Handphone pintar memang yang mereka pegang tapi tidak dengan empati mereka. Gigi dan aku yang merasa kesel kemudian berteriak dalam angkot

“Pa, itu ada korban tolong dibantu, jangan di foto dulu”

untungnya masih ada beberapa orang pengendara motor di belakang angkot yang mendengar teriakan kami dan secepat mungkin menolong. kami mulai merasa tenang meski panik masih ada dalam diri. Ini semua menjadi hari yang tidak terlupakan dan membuat kami berpikir ulang untuk melanjutkan perjalanan. Akses jalan sudah terputus dan pastinya perlu beberapa waktu untuk memulihkan keadaan. kami bisa melewati sela pohon tersebut dan berganti untuk melanjutkan perjalanan. Tapi, melihat korban yang terkena musibah tersebut hati kami merasa tidak nyaman jika harus meneruskan perjalanan.

akhirnya kami pun memutuskan untuk pergi dan pulang kembali kerumah. diperjalanan Gigi berkata.

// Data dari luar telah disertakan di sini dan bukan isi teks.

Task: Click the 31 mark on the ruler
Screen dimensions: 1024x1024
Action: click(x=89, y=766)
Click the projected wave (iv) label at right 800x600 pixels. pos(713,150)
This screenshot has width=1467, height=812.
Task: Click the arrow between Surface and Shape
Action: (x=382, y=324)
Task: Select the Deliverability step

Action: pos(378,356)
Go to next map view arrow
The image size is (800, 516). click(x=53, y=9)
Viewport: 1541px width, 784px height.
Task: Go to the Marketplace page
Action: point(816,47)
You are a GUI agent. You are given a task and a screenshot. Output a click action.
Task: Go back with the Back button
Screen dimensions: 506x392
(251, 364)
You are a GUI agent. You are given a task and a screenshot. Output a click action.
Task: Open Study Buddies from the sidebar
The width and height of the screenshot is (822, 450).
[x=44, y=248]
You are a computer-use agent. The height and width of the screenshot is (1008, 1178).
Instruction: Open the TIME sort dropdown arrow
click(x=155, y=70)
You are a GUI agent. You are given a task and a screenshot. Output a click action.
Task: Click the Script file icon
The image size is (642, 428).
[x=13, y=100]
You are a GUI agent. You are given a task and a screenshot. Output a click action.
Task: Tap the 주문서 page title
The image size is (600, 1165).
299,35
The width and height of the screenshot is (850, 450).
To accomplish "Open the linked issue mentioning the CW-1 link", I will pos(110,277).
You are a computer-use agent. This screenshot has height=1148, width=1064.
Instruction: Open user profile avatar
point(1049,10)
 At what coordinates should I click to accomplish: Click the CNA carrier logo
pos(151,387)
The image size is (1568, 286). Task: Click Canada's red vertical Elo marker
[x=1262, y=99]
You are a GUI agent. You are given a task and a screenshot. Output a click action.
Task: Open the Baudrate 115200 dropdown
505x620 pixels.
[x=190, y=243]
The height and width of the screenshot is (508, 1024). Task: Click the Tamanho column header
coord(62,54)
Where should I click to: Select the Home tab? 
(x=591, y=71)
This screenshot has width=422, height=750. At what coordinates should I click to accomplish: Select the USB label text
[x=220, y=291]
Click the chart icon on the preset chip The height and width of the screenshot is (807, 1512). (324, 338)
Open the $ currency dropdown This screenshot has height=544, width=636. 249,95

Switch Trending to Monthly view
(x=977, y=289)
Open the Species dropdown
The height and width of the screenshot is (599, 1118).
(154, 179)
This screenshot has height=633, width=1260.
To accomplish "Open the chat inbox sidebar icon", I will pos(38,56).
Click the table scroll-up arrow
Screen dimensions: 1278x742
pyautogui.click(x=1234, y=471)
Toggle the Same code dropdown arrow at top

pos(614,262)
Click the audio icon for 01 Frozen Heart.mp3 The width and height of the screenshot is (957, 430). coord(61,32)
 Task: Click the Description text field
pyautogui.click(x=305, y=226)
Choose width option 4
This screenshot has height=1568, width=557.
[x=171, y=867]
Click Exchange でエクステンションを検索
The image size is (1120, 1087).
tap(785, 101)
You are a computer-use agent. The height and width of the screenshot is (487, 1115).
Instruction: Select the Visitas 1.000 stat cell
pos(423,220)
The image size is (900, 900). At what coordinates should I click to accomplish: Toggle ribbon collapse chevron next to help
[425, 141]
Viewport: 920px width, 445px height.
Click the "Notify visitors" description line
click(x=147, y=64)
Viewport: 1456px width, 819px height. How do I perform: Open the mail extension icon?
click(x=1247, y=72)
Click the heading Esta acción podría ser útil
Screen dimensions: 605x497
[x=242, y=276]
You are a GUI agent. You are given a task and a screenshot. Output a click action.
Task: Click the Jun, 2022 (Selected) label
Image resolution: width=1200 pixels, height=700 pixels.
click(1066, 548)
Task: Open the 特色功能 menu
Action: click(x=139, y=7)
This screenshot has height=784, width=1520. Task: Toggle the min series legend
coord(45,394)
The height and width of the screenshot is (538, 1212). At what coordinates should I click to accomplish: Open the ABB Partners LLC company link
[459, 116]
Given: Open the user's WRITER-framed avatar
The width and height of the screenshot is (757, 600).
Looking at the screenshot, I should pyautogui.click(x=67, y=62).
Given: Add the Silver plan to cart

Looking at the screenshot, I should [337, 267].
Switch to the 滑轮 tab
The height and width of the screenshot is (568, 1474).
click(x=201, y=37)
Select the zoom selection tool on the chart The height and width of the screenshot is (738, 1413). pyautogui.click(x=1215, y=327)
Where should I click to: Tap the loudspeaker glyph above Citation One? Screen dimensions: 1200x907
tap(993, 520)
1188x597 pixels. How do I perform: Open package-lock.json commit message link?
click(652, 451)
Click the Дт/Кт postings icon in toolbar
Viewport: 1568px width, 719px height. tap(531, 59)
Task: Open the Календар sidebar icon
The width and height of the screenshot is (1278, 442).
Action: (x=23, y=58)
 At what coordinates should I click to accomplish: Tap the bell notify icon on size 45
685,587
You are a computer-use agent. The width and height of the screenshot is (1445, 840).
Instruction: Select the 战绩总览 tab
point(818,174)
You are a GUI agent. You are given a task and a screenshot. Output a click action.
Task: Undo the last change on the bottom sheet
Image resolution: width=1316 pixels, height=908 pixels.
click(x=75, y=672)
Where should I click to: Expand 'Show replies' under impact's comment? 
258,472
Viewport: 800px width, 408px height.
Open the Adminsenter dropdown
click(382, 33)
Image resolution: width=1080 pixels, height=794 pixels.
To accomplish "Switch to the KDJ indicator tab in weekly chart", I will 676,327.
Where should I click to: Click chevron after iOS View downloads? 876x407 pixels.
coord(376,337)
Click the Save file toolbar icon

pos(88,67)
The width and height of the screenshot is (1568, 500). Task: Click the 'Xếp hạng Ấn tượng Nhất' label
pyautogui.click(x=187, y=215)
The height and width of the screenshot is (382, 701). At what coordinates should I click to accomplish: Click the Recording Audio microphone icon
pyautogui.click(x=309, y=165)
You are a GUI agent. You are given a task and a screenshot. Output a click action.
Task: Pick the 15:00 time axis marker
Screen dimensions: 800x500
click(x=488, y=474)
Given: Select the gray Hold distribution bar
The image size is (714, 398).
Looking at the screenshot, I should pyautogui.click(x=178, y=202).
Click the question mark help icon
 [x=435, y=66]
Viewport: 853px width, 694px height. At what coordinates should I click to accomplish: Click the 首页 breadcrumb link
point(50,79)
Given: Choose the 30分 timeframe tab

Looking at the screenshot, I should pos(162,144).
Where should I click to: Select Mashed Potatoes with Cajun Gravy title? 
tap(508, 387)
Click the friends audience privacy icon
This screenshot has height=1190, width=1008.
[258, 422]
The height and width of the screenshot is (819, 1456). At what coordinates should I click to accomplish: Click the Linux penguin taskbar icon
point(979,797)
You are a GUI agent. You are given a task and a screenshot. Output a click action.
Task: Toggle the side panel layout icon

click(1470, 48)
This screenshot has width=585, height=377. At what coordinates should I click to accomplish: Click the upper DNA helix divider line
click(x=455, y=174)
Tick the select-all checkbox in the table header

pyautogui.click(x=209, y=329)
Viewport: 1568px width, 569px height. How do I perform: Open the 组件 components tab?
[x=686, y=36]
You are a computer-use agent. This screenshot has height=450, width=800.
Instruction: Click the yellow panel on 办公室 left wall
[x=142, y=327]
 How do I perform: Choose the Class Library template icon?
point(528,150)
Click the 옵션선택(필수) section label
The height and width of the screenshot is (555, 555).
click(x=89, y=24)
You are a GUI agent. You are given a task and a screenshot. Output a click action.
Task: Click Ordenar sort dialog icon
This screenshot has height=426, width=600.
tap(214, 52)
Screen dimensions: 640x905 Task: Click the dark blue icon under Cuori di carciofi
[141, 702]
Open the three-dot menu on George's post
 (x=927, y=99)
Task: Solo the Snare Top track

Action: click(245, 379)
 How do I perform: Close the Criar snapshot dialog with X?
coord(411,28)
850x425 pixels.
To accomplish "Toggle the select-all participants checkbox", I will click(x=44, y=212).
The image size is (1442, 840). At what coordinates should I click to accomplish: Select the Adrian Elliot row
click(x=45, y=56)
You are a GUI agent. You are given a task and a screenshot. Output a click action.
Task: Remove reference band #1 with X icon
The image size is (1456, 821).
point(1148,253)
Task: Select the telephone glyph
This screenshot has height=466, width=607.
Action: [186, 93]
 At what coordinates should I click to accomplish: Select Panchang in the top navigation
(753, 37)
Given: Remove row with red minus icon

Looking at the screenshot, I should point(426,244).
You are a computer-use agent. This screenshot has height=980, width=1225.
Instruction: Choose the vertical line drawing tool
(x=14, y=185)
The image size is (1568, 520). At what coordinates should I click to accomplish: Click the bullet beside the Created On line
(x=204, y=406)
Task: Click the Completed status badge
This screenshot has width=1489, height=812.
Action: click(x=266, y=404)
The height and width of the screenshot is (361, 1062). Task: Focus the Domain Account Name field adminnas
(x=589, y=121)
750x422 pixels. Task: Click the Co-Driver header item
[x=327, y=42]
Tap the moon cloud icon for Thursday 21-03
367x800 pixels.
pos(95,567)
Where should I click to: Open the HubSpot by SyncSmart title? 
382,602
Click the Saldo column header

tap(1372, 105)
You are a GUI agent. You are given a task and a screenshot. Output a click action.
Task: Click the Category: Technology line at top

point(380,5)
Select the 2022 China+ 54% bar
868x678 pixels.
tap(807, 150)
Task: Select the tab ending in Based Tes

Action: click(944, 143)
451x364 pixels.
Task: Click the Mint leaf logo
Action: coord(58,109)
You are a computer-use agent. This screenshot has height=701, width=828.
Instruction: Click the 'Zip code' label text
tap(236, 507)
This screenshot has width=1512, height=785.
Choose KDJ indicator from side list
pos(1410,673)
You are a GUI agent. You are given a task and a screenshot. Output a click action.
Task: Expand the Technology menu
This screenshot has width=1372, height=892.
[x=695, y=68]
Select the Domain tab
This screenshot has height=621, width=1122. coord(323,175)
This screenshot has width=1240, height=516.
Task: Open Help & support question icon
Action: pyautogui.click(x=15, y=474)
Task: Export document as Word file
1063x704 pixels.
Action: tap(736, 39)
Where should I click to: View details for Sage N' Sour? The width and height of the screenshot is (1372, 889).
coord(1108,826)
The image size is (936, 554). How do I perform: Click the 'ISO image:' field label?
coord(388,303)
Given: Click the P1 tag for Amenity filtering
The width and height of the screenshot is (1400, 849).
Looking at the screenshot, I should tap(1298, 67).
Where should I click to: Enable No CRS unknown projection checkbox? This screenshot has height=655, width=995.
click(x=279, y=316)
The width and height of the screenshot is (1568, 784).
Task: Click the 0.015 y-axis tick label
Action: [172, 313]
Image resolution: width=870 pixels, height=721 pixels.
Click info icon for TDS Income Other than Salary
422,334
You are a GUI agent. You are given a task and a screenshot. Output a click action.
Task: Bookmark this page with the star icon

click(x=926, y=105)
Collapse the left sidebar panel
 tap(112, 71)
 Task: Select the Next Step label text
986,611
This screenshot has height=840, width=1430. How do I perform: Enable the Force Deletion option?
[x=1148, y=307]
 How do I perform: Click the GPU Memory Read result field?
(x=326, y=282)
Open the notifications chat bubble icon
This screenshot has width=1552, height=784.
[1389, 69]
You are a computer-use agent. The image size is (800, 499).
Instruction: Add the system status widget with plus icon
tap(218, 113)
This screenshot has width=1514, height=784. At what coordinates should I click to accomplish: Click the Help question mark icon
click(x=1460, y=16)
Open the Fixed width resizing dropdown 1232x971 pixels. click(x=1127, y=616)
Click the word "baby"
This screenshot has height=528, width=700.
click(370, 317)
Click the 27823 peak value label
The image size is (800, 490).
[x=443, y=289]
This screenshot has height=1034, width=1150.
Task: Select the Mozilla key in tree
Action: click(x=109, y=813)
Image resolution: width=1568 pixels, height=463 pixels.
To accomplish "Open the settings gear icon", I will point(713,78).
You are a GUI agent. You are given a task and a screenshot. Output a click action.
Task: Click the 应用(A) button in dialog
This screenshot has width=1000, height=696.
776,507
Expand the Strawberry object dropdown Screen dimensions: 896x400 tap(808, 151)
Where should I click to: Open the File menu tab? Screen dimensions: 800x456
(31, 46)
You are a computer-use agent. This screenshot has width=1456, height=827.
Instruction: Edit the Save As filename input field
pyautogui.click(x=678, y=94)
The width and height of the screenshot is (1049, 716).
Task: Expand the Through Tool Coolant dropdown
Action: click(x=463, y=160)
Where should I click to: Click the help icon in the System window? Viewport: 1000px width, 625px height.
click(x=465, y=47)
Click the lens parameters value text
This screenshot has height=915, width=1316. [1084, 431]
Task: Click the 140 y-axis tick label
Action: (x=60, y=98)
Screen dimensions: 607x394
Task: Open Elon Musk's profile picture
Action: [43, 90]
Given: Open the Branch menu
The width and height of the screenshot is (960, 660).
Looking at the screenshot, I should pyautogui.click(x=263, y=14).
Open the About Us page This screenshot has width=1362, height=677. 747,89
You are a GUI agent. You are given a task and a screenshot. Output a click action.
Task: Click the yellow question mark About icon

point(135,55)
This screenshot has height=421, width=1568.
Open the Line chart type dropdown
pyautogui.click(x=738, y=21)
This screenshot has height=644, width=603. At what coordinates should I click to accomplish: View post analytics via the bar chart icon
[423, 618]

“Kamu lihat kan tadi apa yang tumbang ?” Tanya Gigi

“Iya pohon, kenapa emang? ” jawab ku

“kamu salah. yang tadi tumbang bukan pohon, tapi empati orang orang yang melihat kejadian tapi malah asik untuk mengabadikan keadaan. seharusnya mereka sadar bahwa nyawa lebih penting dibanding foto foto semata. Untung tidak semua orang yang empatinya tumbang.”

Mendengar ucapan Gigi aku semakin sadar betapa bijak dan kritisnya ia. banyak hal yang aku pelajari dari setiap tingkah laku dan perkataan gigi. Kami mengakhiri perjalanan kami dengan kembali kerumah ku untuk sekedar menonton dan masak mie menghabiskan detik detik hari berganti.